優秀な診察補助は、私の動きを先読みして動いてくれます。

  • 「水いぼですね」と言った瞬間に、机にパンフレットが置かれている。

  • 「面皰(ニキビ)圧出をしましょう」と横を向いた瞬間には、既に処置セットが用意されている。

  • 患者さんの出血があればすぐに軟膏が出て、背中が痒いと言われればサッと服を上げてくれる。

実際、私のクリニックを辞めて他の医院へ行った先生から、「以前は1時間に20人診察できていたのに、補助がいない今の環境では15人も診れません。どれだけ助けられていたか分かりました」というLINEをもらったこともあります。
医師が「診察にだけ集中できる環境」を作ることこそが、クリニックの回転率と患者満足度を上げる最大のカギなのです。

スタッフとの距離感——LINEとChatworkの使い分け

スタッフ管理において、私が大切にしているのは「適切な距離感(線引き)」です。

  • 正社員: 密な連携が必要なため、LINEでやり取り

  • パートさん: 基本的に私と直接やり取りすることはなく、Chatwork(チャットワーク)を使用。

実は、パートさんから私にChatworkで連絡が来るのは、ほぼ「辞める時」だけです。対面で「ちょっと先生いいですか……」と切り出されるのが精神的に辛いので、最初から「退職願はチャットでOK」と伝えています。

経営者の「深夜の思いつき」を防ぐ予約投稿

経営者脳は24時間フル回転ですから、深夜1時に「あれを伝えなきゃ!」と思いつくこともありますよね。でも、スタッフにはプライベートの時間があります。
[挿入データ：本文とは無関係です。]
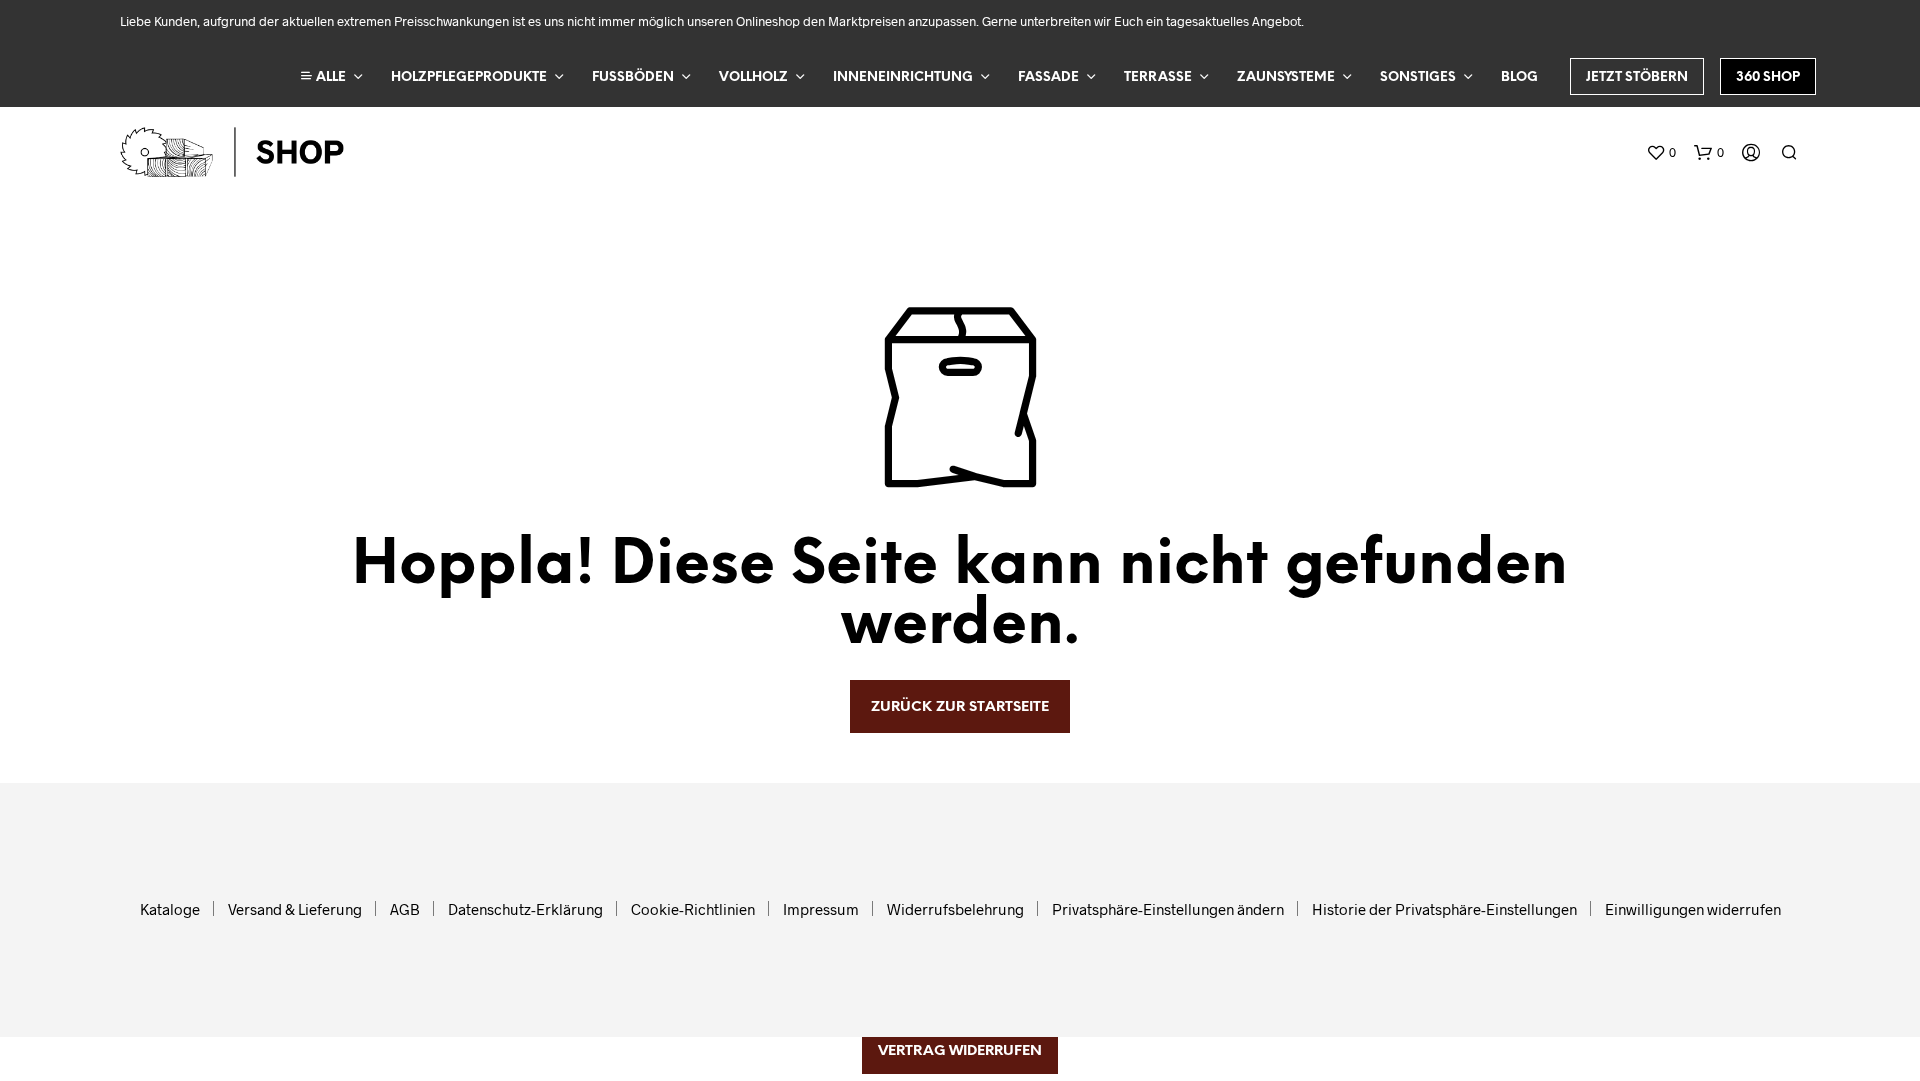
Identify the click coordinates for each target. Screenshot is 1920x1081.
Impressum (821, 909)
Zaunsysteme (1286, 77)
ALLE (329, 77)
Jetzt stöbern (1637, 77)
私はChatworkの予約投稿機能を使い、深夜の思いつきを朝の業務開始時間に届くよう設定しています。これでスタッフの負担を減らしつつ、自分の物忘れも防いでいます。

https://doctor-seminar.com/tax-accountant-labor-and-social-security-attorney/

最後に:スタッフが暇なのは、経営者の責任

「スタッフが暇そうにお喋りしている……」とイライラしてしまう先生もいるかもしれません。でも、私はこう考えています。

「忙しくさせてあげられない(集患できていない)のは、経営者の責任である」

スタッフと経営者は、どうしても同じ目線には立てません。人件費を固定費(投資)として捉え、いかに彼らが働きやすい環境(予約投稿や診察補助の配置など)を整えるかが院長の仕事です。
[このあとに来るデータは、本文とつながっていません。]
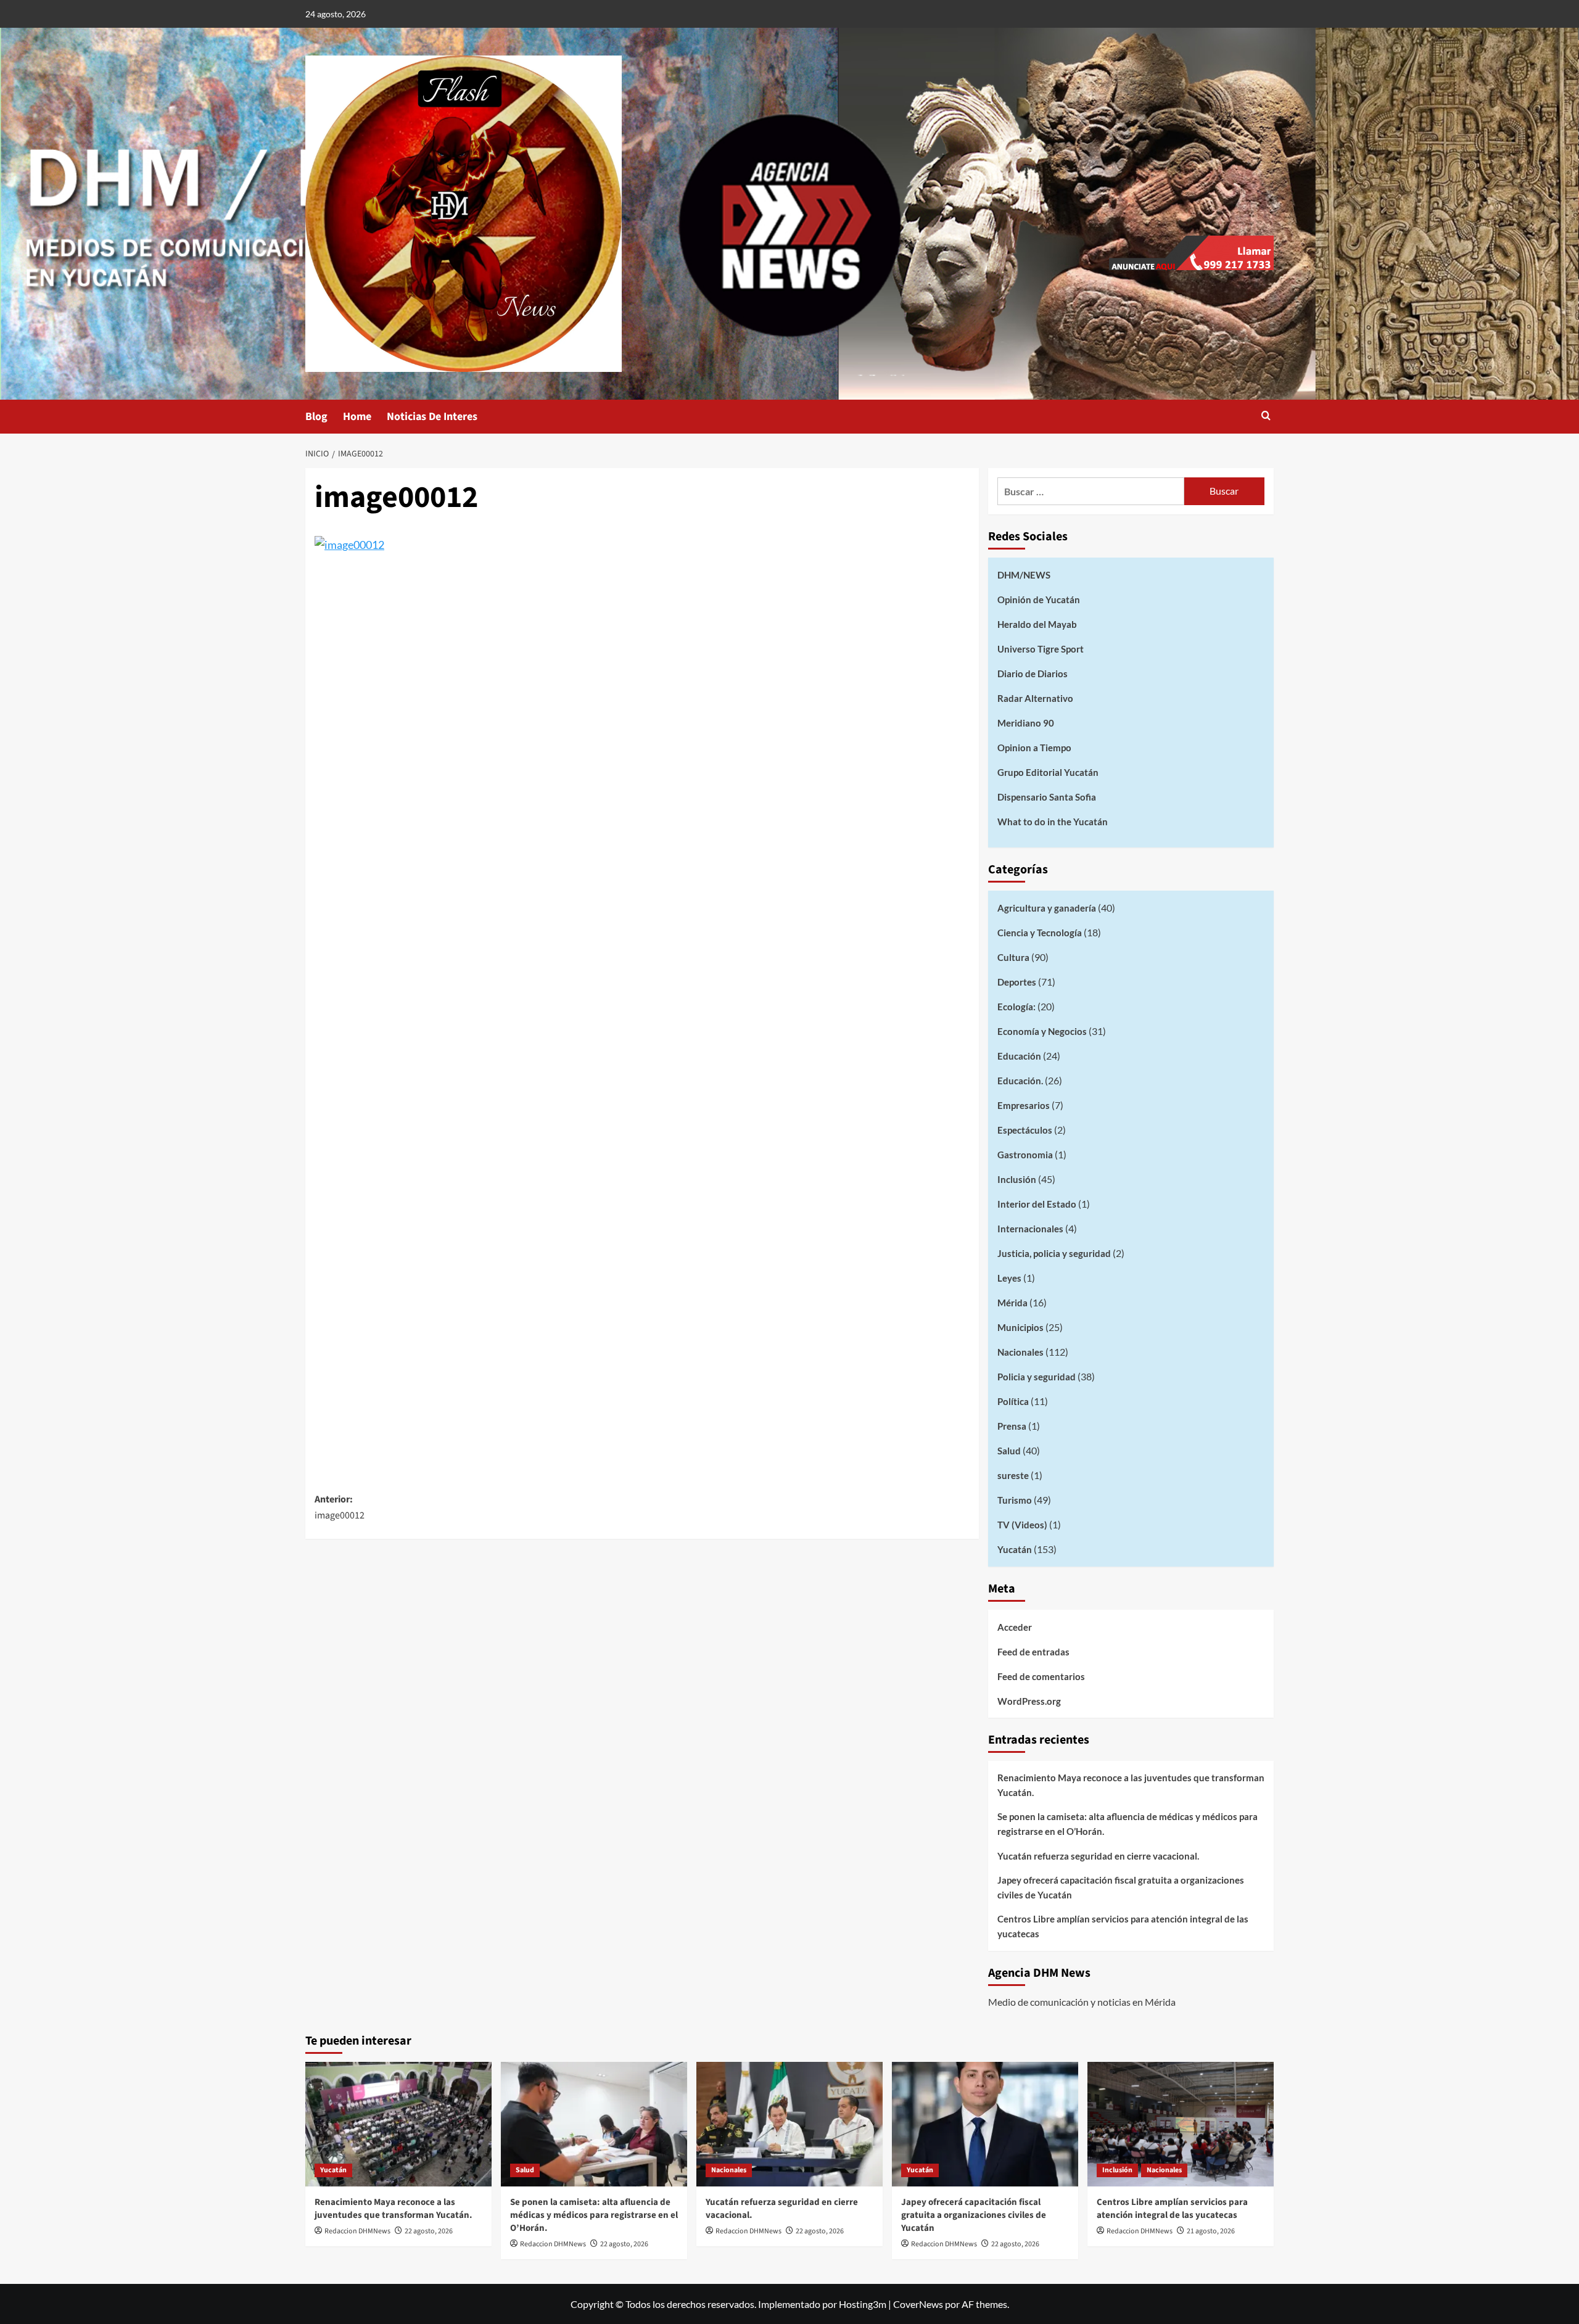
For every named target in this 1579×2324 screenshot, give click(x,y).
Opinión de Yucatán (1038, 599)
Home (357, 416)
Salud (1009, 1450)
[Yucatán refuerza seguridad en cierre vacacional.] (789, 2124)
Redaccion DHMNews (357, 2231)
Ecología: (1016, 1006)
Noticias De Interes (432, 416)
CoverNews (918, 2304)
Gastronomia (1025, 1154)
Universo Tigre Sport (1040, 648)
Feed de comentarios (1041, 1676)
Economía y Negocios (1042, 1031)
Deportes (1016, 981)
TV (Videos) (1022, 1524)
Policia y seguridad (1036, 1376)
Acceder (1014, 1627)
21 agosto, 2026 (1211, 2231)
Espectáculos (1024, 1129)
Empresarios (1023, 1105)
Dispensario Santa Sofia (1046, 796)
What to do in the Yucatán (1052, 821)
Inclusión (1016, 1179)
正社員とパートのバランスを見直すだけで、クリニックの経営は驚くほど軽やかになります。もし、採用や配置で悩んでいる先生がいれば、ぜひ一度「少数精鋭の正社員+柔軟なパート」という布陣を検討してみてください。

まとめ
正社員は最小限(各院2名)に絞り、ボーナスや社保等の固定費を抑えつつ、急な欠員にも強いしなやかな組織を作る。・配置は「受付1名・診察補助1名」が最適。正社員を各部署1名にすることで、現場のパワーバランスを安定させる。・特に優秀な「診察補助」の育成が、医師の生産性を最大化し、1時間の診察人数を25%以上向上させる鍵となる。

・スタッフとの連絡はChatworkの予約投稿を活用。経営者の「深夜の思いつき」による負担を避け、適切な距離感を保つ。

・暇なスタッフに苛立つのではなく、「集患できないのは経営者の責任」と割り切り、人件費を固定費として管理する。